::: The input :::

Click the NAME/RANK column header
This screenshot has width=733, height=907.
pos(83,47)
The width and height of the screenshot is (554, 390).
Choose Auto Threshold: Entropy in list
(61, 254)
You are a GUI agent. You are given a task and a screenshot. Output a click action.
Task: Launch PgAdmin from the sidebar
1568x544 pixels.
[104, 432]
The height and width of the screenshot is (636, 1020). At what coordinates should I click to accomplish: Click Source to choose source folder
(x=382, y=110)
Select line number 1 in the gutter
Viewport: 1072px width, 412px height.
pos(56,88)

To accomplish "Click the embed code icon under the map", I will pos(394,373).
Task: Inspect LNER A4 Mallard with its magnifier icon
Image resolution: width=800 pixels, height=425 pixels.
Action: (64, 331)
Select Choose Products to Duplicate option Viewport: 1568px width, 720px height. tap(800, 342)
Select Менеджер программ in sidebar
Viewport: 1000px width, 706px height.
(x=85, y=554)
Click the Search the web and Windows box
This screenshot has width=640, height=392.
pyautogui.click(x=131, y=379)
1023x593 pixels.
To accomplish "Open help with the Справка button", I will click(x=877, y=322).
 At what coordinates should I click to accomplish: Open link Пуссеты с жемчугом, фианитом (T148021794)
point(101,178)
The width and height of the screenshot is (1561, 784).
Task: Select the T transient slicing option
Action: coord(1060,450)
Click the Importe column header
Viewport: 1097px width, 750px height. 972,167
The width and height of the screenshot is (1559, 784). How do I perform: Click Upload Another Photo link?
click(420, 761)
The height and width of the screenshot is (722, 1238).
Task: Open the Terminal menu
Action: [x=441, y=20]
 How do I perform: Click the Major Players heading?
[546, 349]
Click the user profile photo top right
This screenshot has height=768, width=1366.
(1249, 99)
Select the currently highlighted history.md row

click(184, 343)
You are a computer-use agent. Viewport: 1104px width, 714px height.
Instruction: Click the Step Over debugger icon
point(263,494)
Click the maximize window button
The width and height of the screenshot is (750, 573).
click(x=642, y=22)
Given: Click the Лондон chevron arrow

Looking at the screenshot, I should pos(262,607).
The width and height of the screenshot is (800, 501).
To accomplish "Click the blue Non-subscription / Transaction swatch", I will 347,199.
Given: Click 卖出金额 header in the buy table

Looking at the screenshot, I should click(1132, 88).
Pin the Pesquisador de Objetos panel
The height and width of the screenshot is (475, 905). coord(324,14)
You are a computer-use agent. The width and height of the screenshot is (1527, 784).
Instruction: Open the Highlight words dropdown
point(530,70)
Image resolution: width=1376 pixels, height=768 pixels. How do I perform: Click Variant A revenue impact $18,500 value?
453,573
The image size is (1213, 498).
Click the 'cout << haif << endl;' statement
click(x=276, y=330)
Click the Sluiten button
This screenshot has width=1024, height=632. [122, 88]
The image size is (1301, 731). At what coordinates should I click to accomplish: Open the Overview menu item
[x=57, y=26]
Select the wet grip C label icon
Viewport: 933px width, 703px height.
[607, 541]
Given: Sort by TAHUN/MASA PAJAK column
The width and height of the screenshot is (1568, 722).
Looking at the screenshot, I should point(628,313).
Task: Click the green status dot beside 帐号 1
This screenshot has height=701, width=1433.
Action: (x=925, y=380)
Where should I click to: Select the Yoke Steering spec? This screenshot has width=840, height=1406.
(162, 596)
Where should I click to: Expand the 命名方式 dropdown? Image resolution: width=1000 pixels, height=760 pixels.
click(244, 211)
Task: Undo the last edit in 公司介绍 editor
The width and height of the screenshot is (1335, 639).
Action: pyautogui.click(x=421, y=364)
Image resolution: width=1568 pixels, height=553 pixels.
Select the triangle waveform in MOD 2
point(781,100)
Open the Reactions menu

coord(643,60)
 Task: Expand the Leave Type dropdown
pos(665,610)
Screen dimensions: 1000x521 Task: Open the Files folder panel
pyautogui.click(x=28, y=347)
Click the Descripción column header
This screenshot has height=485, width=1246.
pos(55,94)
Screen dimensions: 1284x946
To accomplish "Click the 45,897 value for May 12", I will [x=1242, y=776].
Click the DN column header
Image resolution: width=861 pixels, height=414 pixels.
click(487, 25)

:::

**Aim of the task**
Each entry above has to be transcribed exactly as it appears.

**Answer section**
Click the NAME/RANK column header
This screenshot has width=733, height=907.
pos(83,47)
The width and height of the screenshot is (554, 390).
Choose Auto Threshold: Entropy in list
(61, 254)
You are a GUI agent. You are given a task and a screenshot. Output a click action.
Task: Launch PgAdmin from the sidebar
1568x544 pixels.
[104, 432]
The height and width of the screenshot is (636, 1020). At what coordinates should I click to accomplish: Click Source to choose source folder
(x=382, y=110)
Select line number 1 in the gutter
Viewport: 1072px width, 412px height.
pos(56,88)

To accomplish "Click the embed code icon under the map", I will pos(394,373).
Task: Inspect LNER A4 Mallard with its magnifier icon
Image resolution: width=800 pixels, height=425 pixels.
Action: (64, 331)
Select Choose Products to Duplicate option Viewport: 1568px width, 720px height. tap(800, 342)
Select Менеджер программ in sidebar
Viewport: 1000px width, 706px height.
(x=85, y=554)
Click the Search the web and Windows box
This screenshot has width=640, height=392.
pyautogui.click(x=131, y=379)
1023x593 pixels.
To accomplish "Open help with the Справка button", I will click(x=877, y=322).
 At what coordinates should I click to accomplish: Open link Пуссеты с жемчугом, фианитом (T148021794)
point(101,178)
The width and height of the screenshot is (1561, 784).
Task: Select the T transient slicing option
Action: coord(1060,450)
Click the Importe column header
Viewport: 1097px width, 750px height. 972,167
The width and height of the screenshot is (1559, 784). How do I perform: Click Upload Another Photo link?
click(420, 761)
The height and width of the screenshot is (722, 1238).
Task: Open the Terminal menu
Action: [x=441, y=20]
 How do I perform: Click the Major Players heading?
[546, 349]
Click the user profile photo top right
This screenshot has height=768, width=1366.
(1249, 99)
Select the currently highlighted history.md row

click(184, 343)
You are a computer-use agent. Viewport: 1104px width, 714px height.
Instruction: Click the Step Over debugger icon
point(263,494)
Click the maximize window button
The width and height of the screenshot is (750, 573).
click(x=642, y=22)
Given: Click the Лондон chevron arrow

Looking at the screenshot, I should pos(262,607).
The width and height of the screenshot is (800, 501).
To accomplish "Click the blue Non-subscription / Transaction swatch", I will 347,199.
Given: Click 卖出金额 header in the buy table

Looking at the screenshot, I should click(1132, 88).
Pin the Pesquisador de Objetos panel
The height and width of the screenshot is (475, 905). coord(324,14)
You are a computer-use agent. The width and height of the screenshot is (1527, 784).
Instruction: Open the Highlight words dropdown
point(530,70)
Image resolution: width=1376 pixels, height=768 pixels. How do I perform: Click Variant A revenue impact $18,500 value?
453,573
The image size is (1213, 498).
Click the 'cout << haif << endl;' statement
click(x=276, y=330)
Click the Sluiten button
This screenshot has width=1024, height=632. [122, 88]
The image size is (1301, 731). At what coordinates should I click to accomplish: Open the Overview menu item
[x=57, y=26]
Select the wet grip C label icon
Viewport: 933px width, 703px height.
[607, 541]
Given: Sort by TAHUN/MASA PAJAK column
The width and height of the screenshot is (1568, 722).
Looking at the screenshot, I should point(628,313).
Task: Click the green status dot beside 帐号 1
This screenshot has height=701, width=1433.
Action: (x=925, y=380)
Where should I click to: Select the Yoke Steering spec? This screenshot has width=840, height=1406.
(162, 596)
Where should I click to: Expand the 命名方式 dropdown? Image resolution: width=1000 pixels, height=760 pixels.
click(244, 211)
Task: Undo the last edit in 公司介绍 editor
The width and height of the screenshot is (1335, 639).
Action: pyautogui.click(x=421, y=364)
Image resolution: width=1568 pixels, height=553 pixels.
Select the triangle waveform in MOD 2
point(781,100)
Open the Reactions menu

coord(643,60)
 Task: Expand the Leave Type dropdown
pos(665,610)
Screen dimensions: 1000x521 Task: Open the Files folder panel
pyautogui.click(x=28, y=347)
Click the Descripción column header
This screenshot has height=485, width=1246.
pos(55,94)
Screen dimensions: 1284x946
To accomplish "Click the 45,897 value for May 12", I will [x=1242, y=776].
Click the DN column header
Image resolution: width=861 pixels, height=414 pixels.
click(487, 25)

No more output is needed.